In this post I wanted to start to share my perspective on what makes WFH work, both from the perspective of the employee who works from home and the leader who has remote (or virtual) team members. To that end, over the next few weeks I will share a series of hints & tips. Hopefully some of them will prove useful and others may have you thinking Doh! :-)
Lesson #1: Be Visible
Working from home has the potential to be isolating. This can impact your access to people and ideas, and make you invisible to the organization. Not a good position to be in. However all is not loss, and in fact with the right strategy WFH can make you vibrantly visible at an international level. All you have to do is:
- Be active, not passive!
Reach out to your colleagues on a daily basis across the most appropriate digital channels. I’m not suggesting you start spamming them; just let them know you are there to help, or share interesting articles, ideas, introduce them to people, update them on projects, be that source of all knowledge that no-one can live without :-)
- Think globally, not locally!
If digital channels are your primary form of communication, and you are willing to be flexible on time-zones (not as difficult as it sounds), then location becomes irrelevent. Reaching out to John from the New York office or Jane from the Dublin one is as simple as dialing a number or clicking on an instant message icon.
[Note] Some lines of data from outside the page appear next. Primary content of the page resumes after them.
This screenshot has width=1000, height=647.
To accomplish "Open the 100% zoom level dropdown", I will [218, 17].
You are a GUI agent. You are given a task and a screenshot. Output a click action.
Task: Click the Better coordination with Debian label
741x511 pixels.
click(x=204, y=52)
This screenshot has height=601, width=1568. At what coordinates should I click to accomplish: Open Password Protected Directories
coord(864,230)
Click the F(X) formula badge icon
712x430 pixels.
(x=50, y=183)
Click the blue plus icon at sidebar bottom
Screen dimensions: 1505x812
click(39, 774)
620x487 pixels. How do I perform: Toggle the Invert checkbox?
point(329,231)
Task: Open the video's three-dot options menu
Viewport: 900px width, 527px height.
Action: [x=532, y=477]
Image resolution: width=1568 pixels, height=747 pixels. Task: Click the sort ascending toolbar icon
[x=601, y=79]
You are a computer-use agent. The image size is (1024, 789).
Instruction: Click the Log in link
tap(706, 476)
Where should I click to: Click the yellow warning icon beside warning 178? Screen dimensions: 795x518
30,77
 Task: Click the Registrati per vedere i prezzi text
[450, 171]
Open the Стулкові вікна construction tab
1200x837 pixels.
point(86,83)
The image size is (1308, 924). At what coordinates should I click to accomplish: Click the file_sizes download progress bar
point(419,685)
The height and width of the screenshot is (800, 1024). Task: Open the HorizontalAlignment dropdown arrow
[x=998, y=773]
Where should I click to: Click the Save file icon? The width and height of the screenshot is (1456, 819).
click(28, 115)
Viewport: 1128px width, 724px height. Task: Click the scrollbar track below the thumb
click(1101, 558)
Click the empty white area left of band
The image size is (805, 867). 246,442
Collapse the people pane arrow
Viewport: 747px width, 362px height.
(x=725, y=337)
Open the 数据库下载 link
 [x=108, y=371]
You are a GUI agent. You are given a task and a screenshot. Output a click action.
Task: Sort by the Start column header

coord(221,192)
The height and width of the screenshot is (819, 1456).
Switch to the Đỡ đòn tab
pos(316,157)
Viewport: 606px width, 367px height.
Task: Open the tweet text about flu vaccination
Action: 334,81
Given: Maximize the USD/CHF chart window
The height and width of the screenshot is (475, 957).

- Virtual can be personal!
Don’t think of digital channels as being sterile, they are only as sterile as you choose to make them. Whether its adding some great emoticons to your instant messaging client, sharing an excellent dilbert cartoon, or giving someone a virtual pat-on-the-back for a job well done, it is possible to make virtual personal. In fact I believe its critical that you build close relationships through these channels, and all that it takes is a little imagination.